By JOEL BERG, who is a college professor and freelance writer
The billions in federal stimulus dollars slotted for electronic medical records will create jobs. No one doubts that.
But it's unclear whether the spending will launch a true digital revolution among doctors, hospitals and other providers, according to executives at healthcare technology companies.
The money, roughly $20 billion, is included in the federal economic stimulus package enacted in February. The biggest slice--$17 billion--is aimed at rewarding hospitals and doctors' offices that adopt electronic medical records by 2015. The remainder is earmarked for grants, training and state programs.
The goal is to create a healthcare system that is more efficient and effective.
Take someone showing up in an emergency room. A doctor can go online and check on any tests and treatments the patient has already had, avoiding redundancy, says Linda Matern, chief operating officer of Shared Health, a health information exchange in Chattanooga, Tenn., that manages data shared among insurers, providers and employers.
"Regardless of how complicated healthcare reform gets, there is a simple fact that the more automation and the more ability to exchange data outside the paper medium, the better the efficiency," she says.
To secure federal dollars under the stimulus bill, providers must prove they have become "meaningful users" of digital records, a term that has yet to be fully defined.
A watered-down definition, such as simply having electronic data, could end up rewarding waste, says Kent Gale, founder and chairman of KLAS Enterprises, a research and consulting firm in Orem, Utah.

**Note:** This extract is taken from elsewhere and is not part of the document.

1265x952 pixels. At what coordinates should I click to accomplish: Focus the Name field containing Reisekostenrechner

Many hospitals already boast digitized files. But they have a mixed record when it comes to coaxing doctors to use them, Gale says. He worries hospitals and doctors' offices will continue to buy systems that sit idle.
"If 'meaningful use' means the same place we are today, then that's nothing," Gale says.

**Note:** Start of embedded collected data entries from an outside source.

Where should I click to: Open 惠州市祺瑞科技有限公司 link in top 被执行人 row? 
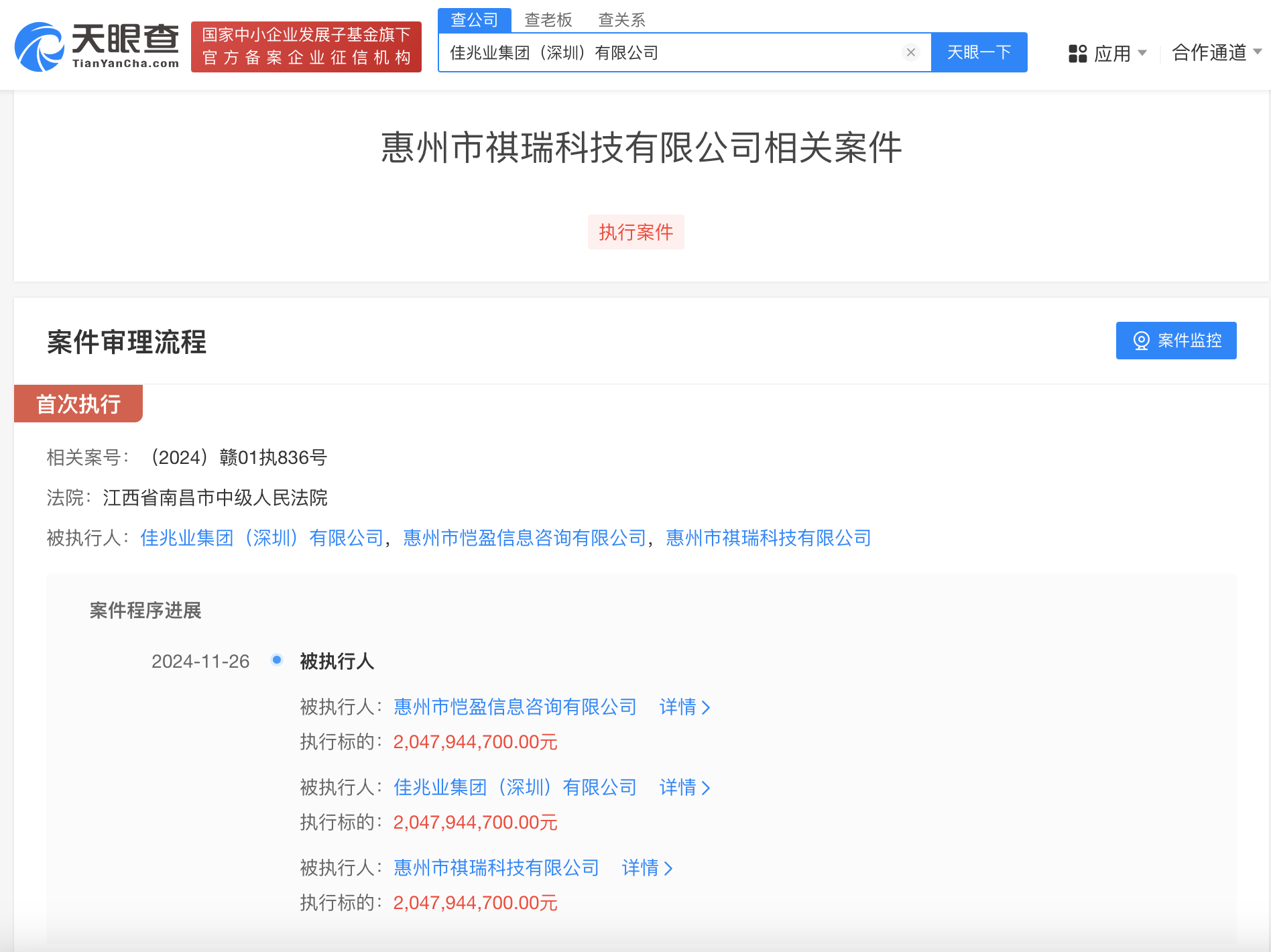[768, 538]
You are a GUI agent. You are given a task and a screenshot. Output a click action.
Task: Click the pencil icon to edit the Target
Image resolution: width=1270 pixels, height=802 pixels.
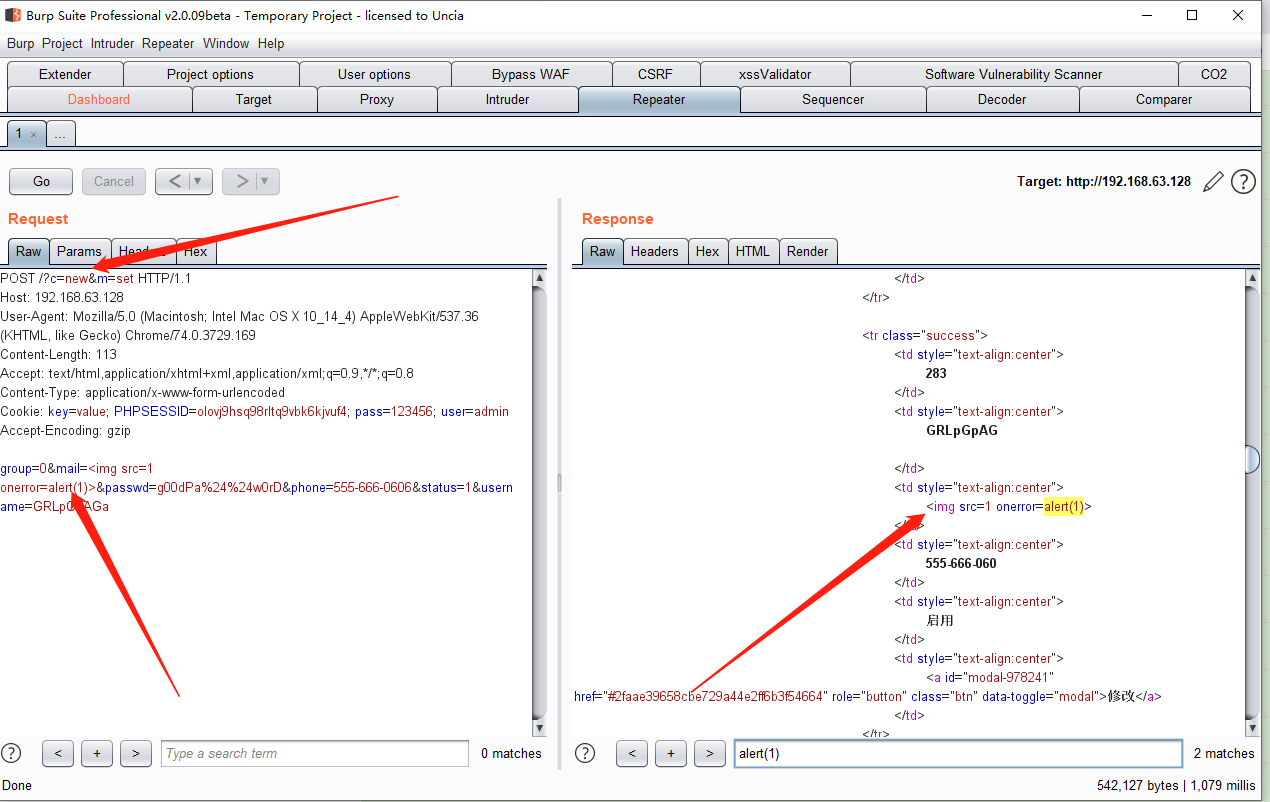point(1213,181)

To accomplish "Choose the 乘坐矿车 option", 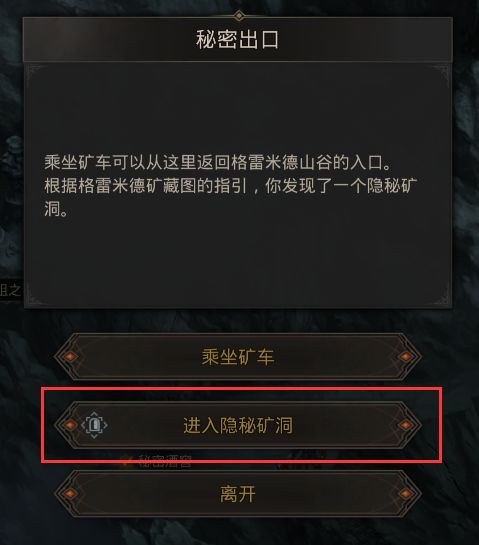I will pyautogui.click(x=238, y=357).
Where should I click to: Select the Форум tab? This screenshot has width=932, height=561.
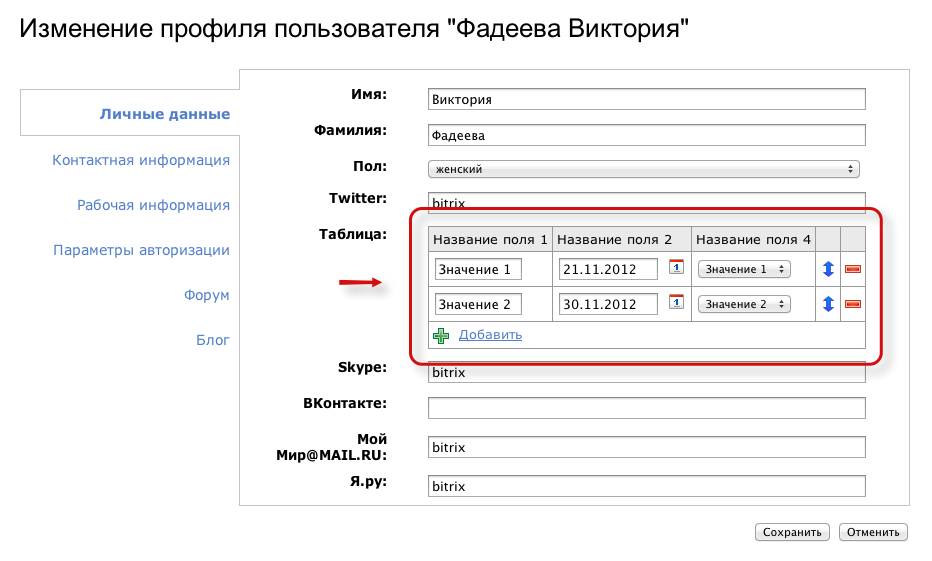click(x=206, y=295)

Government funding will go a long way toward advancing healthcare technology. But money isn't the only barrier, says Paul Viskovich, president of Orion Health, a company in Santa Monica, Calif., that helps providers exchange data.
Healthcare providers often are loath to share for competitive reasons, Viskovich says. Legislation could clarify standards for sharing and outline who ultimately owns the data.

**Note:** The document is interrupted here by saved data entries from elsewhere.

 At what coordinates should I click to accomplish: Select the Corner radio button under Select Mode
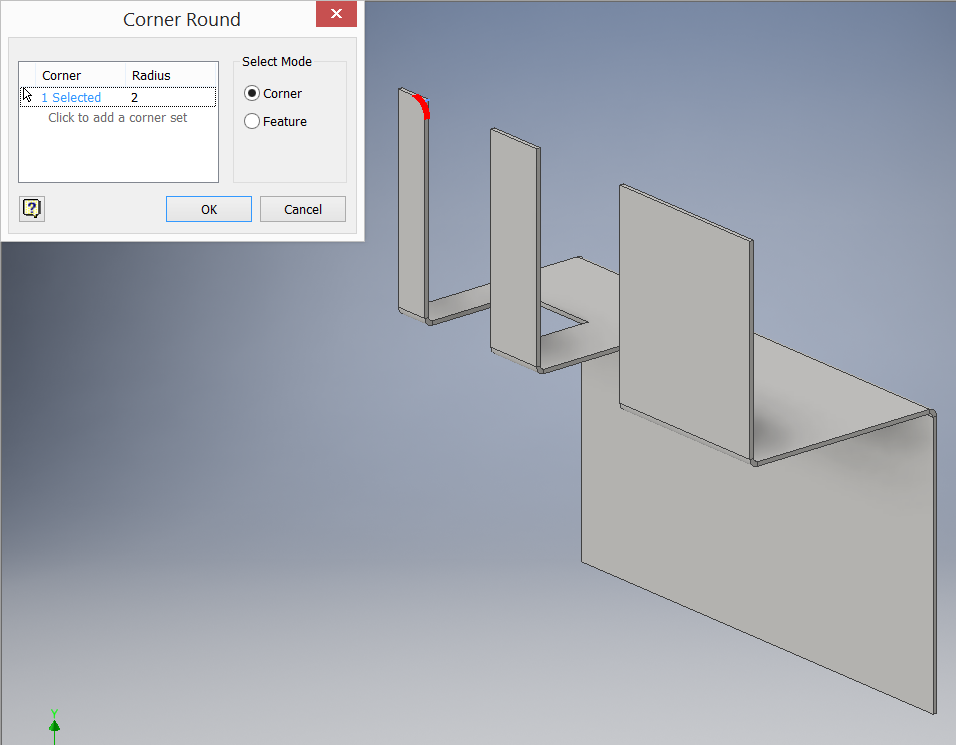pos(252,93)
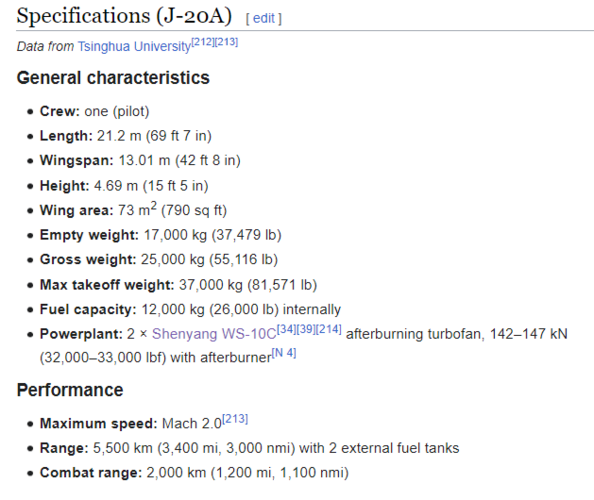Open citation 213 next to Tsinghua University
The height and width of the screenshot is (500, 594).
[226, 42]
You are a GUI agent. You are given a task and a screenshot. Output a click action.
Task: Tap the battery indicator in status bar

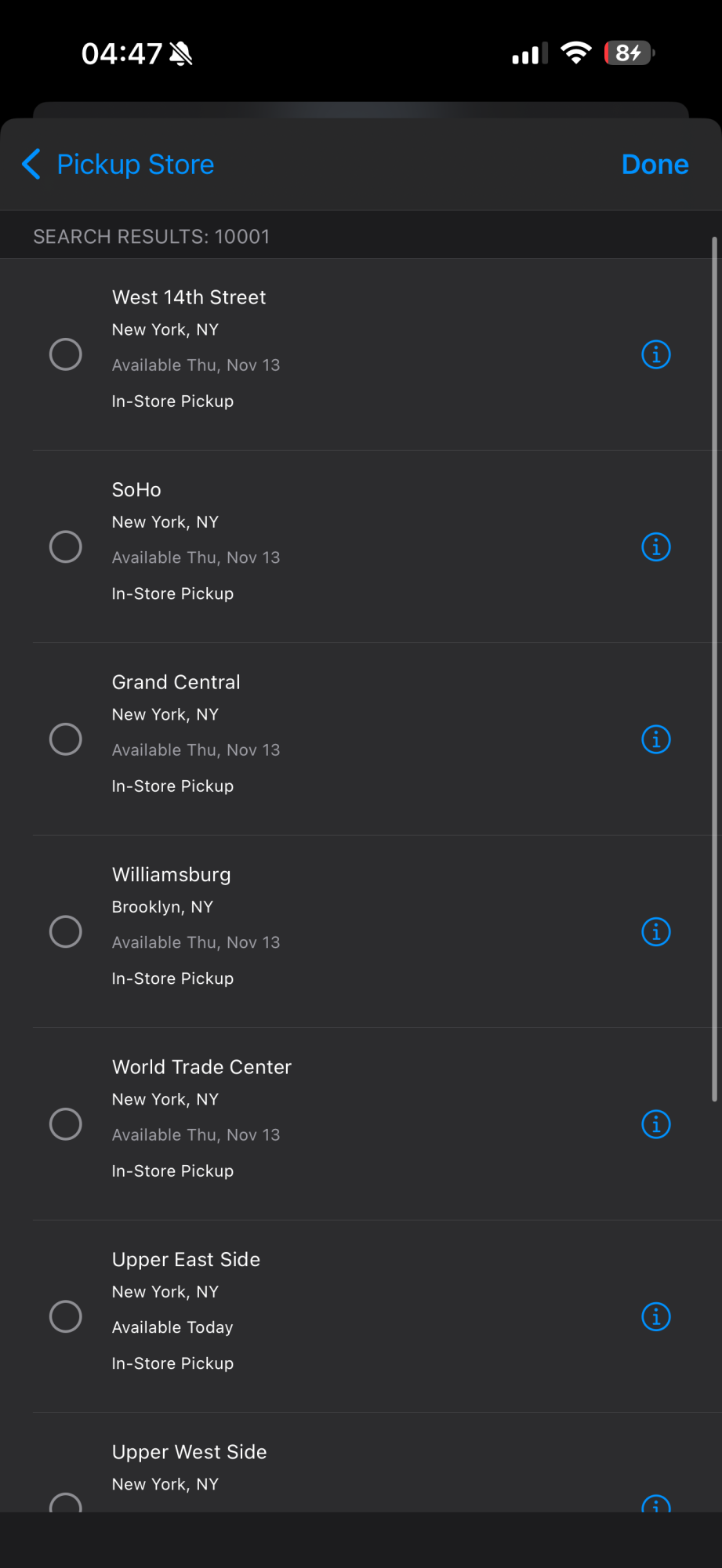(x=629, y=53)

"Certainly when I'm in discussions with people about information-sharing, these issues come up," he says.
John Zubak chief executive officer of VIIAD Systems, a healthcare IT firm in Langhorne, Pa., says the government should focus at least some of its spending on technologies that can deliver immediate results.
"We need to fix this today, because unless we get the costs under control, we won't have money to treat the uninsured and underinsured," Zubak says.
VIIAD develops programs that allow providers to find and review digital records, regardless of where and how they're stored.
"There's a lot of people like VIIAD out there that have solutions that can save money literally tomorrow versus hoping that you're going to find something down the road," Zubak says.
Another danger is that federal spending might lead doctors and hospitals to install systems that end up costing them in the long run, Zubak says.
"Just putting the equipment in there doesn't really do anything," he says.